Measuring Public Relations

We hear all the time how important public relations are, but are there reliable methods to gauge its effectiveness? After all, for an expensive service, it had better be providing something. Although its harder to measure the efficacy of PR efforts than it is to measure the same statistics for say, advertising, there are many ways to measure the reach and success of a PR message.

Some of the most popular ways of measuring Public Relations include:

  • Content Analysis–Is your core narrative being reported accurately in the press?
  • Market Surveys–Typically this will involve before-and-after surveys regarding awareness of your brand
  • Measuring your Website Traffic–It’s important to take a look at your website traffic before, during, and after PR
  • Mentions on Social Media–What are people saying about your brand?

These are all useful tools for measuring a PR campaign’s efficacy; is your brands story being told? Is it resonating with potential customers? If not, it may be that your story isn’t reaching a wide enough group of people.

To ensure your PR is reaching the maximum number of people, it’s important to take a look at one of the most important and accurate tools: media impressions.

What is a Media Impression?

A media impression is a comprehensive calculation of the number of people who have heard about your company within a given time period. For instance, if your company or product was mentioned on a television show that had 1 million viewers, that would count as 1 million media impressions.

However, media impressions are not limited to television or print media. At its broadest definition, a media impression can be nearly any interaction a reader or viewer has with a piece of content. Technically, every time you scroll by an advertisement on Facebook, that’s an imprint.

While media impressions are an important way to measure your PR efforts, it’s crucial to take many other steps to properly create brand awareness. Think about it: just because somebody sees a television ad or drives past a billboard doesn’t necessarily mean that they’ll remember these messages, let alone buy> the product.

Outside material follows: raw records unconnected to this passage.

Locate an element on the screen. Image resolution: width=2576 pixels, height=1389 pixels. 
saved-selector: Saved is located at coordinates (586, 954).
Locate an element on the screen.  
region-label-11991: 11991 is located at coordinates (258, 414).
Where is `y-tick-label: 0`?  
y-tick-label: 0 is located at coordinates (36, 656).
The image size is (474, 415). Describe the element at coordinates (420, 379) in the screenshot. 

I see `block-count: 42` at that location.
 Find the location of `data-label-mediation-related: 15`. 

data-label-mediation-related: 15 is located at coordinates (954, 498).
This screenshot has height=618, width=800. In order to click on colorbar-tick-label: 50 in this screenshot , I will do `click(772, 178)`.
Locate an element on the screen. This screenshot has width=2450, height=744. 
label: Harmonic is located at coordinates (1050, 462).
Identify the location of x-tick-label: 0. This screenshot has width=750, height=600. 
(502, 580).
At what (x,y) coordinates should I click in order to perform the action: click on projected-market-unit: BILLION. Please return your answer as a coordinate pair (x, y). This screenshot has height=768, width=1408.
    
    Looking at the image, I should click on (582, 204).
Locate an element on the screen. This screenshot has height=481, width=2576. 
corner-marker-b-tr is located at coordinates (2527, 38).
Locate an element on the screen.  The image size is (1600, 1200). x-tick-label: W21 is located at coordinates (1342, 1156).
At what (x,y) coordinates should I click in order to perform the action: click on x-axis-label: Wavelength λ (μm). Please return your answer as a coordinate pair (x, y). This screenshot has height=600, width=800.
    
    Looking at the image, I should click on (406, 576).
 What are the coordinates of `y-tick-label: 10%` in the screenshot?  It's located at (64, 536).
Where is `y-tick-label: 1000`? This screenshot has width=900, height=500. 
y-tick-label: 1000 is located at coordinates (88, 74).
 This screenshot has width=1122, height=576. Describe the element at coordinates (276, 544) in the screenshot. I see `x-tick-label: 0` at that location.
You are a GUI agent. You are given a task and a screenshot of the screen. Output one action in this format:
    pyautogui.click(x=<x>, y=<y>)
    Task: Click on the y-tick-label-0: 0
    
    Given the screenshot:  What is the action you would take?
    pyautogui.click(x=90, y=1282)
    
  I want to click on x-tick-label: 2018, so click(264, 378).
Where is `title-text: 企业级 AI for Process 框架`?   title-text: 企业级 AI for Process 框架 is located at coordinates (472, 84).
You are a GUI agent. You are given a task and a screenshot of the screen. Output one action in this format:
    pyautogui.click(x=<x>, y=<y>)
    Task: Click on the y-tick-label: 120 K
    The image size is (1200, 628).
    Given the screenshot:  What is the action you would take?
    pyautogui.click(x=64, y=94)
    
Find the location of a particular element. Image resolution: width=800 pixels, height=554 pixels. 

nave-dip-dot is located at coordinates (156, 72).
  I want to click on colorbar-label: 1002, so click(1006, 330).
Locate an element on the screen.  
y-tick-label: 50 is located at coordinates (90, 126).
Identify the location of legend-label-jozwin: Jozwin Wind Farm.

To get to that level, you need to work on engagement. Are people paying attention to your message? Digital marketing is easier to examine in this way, because you’ll be able to look at statistics such as how long people are spending on each page.

Integrating these Tools

As you can see, by looking at a number of different statistics and metrics, it’s possible to track and measure your PR efforts. Through a combination of PR and digital marketing strategies, you can optimize your company’s visibility and the overall strength of your brand.

How to Talk about your Measurement Data

PR measurement is the business communicator’s equivalent to Groundhog Day. PR pros could be forgiven if they feel like they are the living the same day over and over when it comes to trying to demonstrate the value of their activities. That’s not to say PR pros haven’t made any progress regarding metrics; the rise of online analytics has enabled communicators to gauge their digital PR efforts and get a better read on the types of messages that resonate with their audiences.

Nonetheless, there are miles to go, and many CFOs still view PR as a cost center and not a profit center. With that in mind, here are a few ways tips for PR pros to boost their measurement programs and think more strategically about measurement and metrics.

Be more selective

From Google Analytics (which has a free component) to the bevy of paid analytics services available online, there’s no shortage of measurement tools for PR pros to adopt and put to use. But PR execs need discriminate when it comes to analytics or they risk drowning in a sea of a data and throwing bad money after good. Start out incrementally. Liaise more frequently with the head of IT to find out which measurement tools are the most user-friendly and the most appropriate gauge for your PR and content marketing programs.

Lose the vanity metrics

While vanity metrics—including the number of likes and followers to your Facebook and Twitter accounts, respectively—will help keep you cocktail-party-compliant, such metrics have been roundly dismissed as having any real value for PR. Shift your mindset to what the marketplace views as more legitimate marketing metrics, such as whether consumers who initially check out your content move (however circuitously) to the path of purchase or the amount of time consumers spend watching one of your branded videos. If you work for an automotive company, how many people contacted dealers after engaging with your PR your content? If you work for a financial services company how many people contacted a sales rep after engaging with your content? Locate those legitimate business threads and publicize them.

Speak the language

A constant knock on communicators is that when they explain their business activities to the C-suite they fail to speak in language that senior managers can appreciate and instead resort to PR-ese. This does PR pros no favors. Communicators once and for all must stop couching their metrics in terms like “media impressions” and “media hits” and start speaking in “spreadsheet” terms, or how their activities align with the company’s financial goals and objectives. You need to show the C-suite how PR can generate concrete results. Otherwise, you’re just spinning your wheels.  Don’t give your CFO another excuse to call PR and marketing execs the “arts and crafts” crowd.